Just look what is happening with BTC as the reality of competition reveals itself. Rather than cut back on spending and make an attempt to protect its revenue streams, BTC is doing the complete opposite. They continue to spend like drunken sailors (yes plural) and they are unraveling their own sources of income. Rather than maintaining them and waiting to see what the competition does with their products BTC has adopted a spirit og giving everything away.. In a few short weeks, they have made calling a cell phone from a land line toll free, cell -to- cell between their customers free, reduced texting to one cent per text on their most busy day (Fridays) and are practically giving away data. Obviously the company is in a state of panic. So much so they have engaged in what only could be false advertising.
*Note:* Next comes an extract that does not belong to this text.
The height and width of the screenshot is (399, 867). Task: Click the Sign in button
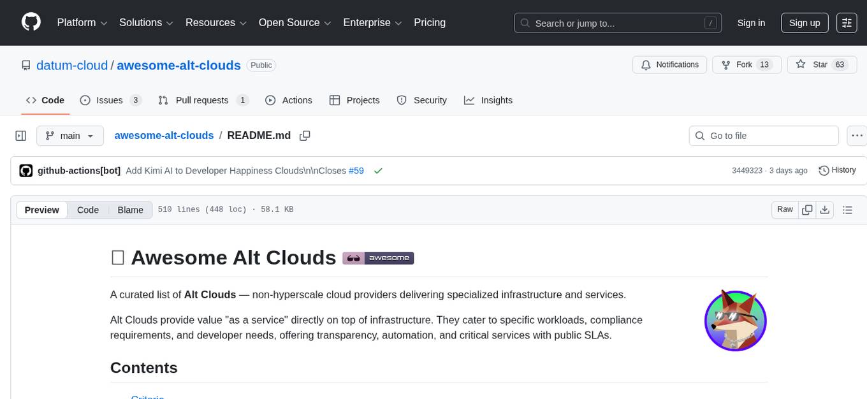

They are advertising the I Phone 7 for $479.00, less 10 percent today. But when you go in they tell you you can only get the $479.00 price if you upgrade your package to their most expensive package ($139.99 ) Even if you already have this package you will have to pay $879.00 for an I Phone 7. So why would you want to upgrade your package to one that includes mostly texts and call time when these are virtually free for the most part? every one uses Wats App instead of texting. So BTC will be making an extra $80-$100 a month of you. Meaning you may as well pay the $800 price for the phone and not upgrade. Then NewCo is also advertising that they will have Iphones for $400.00 come Monday November 21, 2016...You think they gonna pull the same game?


BahamaPundit 4 years, 2 months ago

I've been thinking about this a great deal. I like to think of myself as quite neutral with no party affiliation. The corruption we have in the Bahamas is intollerable for many reasons. It feels like a betrayal and is gut wrenching, because the island is so small. How could people so close to us be so wretched, undisciplened and outrageously evil. This PLP is vomit inducing in the amount and boldness of their coruption. They have even admitted to being corrupt in public forum, by stating they play favorites in granting contracts. What I have noted is that both Ingram and Perry appeared to be somewhat respectable in their first term of office, but in their second run, both of them unleashed the krachan by being abysmally corrupt. This tells me that term limits must be required, if we wish to stamp out corruption. After losing office once and regaining it, the hurt of the previous defeat manifests itself in all out greed and stuffing of pockets. We can no longer afford to allow hurt persons to govern us. Both Hubert and Perry were hurt when they lost; when they got back in they sought their revenge and wrecked havoc on the electorate, who they considered to have betrayed them previously.


MonkeeDoo 4 years, 1 month ago



Greentea 4 years, 1 month ago

Governance without the input of civil society is autocratic, essentially a dictatorship and hopelessly corrupt. This government and all recent governments in the Bahamas have demonstrated this tendency time and time again- making piss ass decisions without any input from civil society. We never learn of decisions until after they have been made, as if everyone is dumb and they are the only ones with the answers or know what is best for the country. Well look where we are. In a fast boat to hell in every arena. If you don't like people or what they have to say, don't seek to lead em. Enough of your limited vision, thinking and skill. I want someone to tell me why ANY sitting MP should be given another shot at political leadership. And being 'nice' don't count.


Sickened 4 years, 1 month ago

If some of these politicians don't resign immediately after Black Friday then this country is in for some serious turmoil. Perry you had better sacrifice at least 5 of your criminal gang just to appease the Black Friday masses until election. Not doing so will bring an end to the whole PLP mafia after the next general election. And Gray, Fitzgerald, Nottage and Shame had better be on that list!!!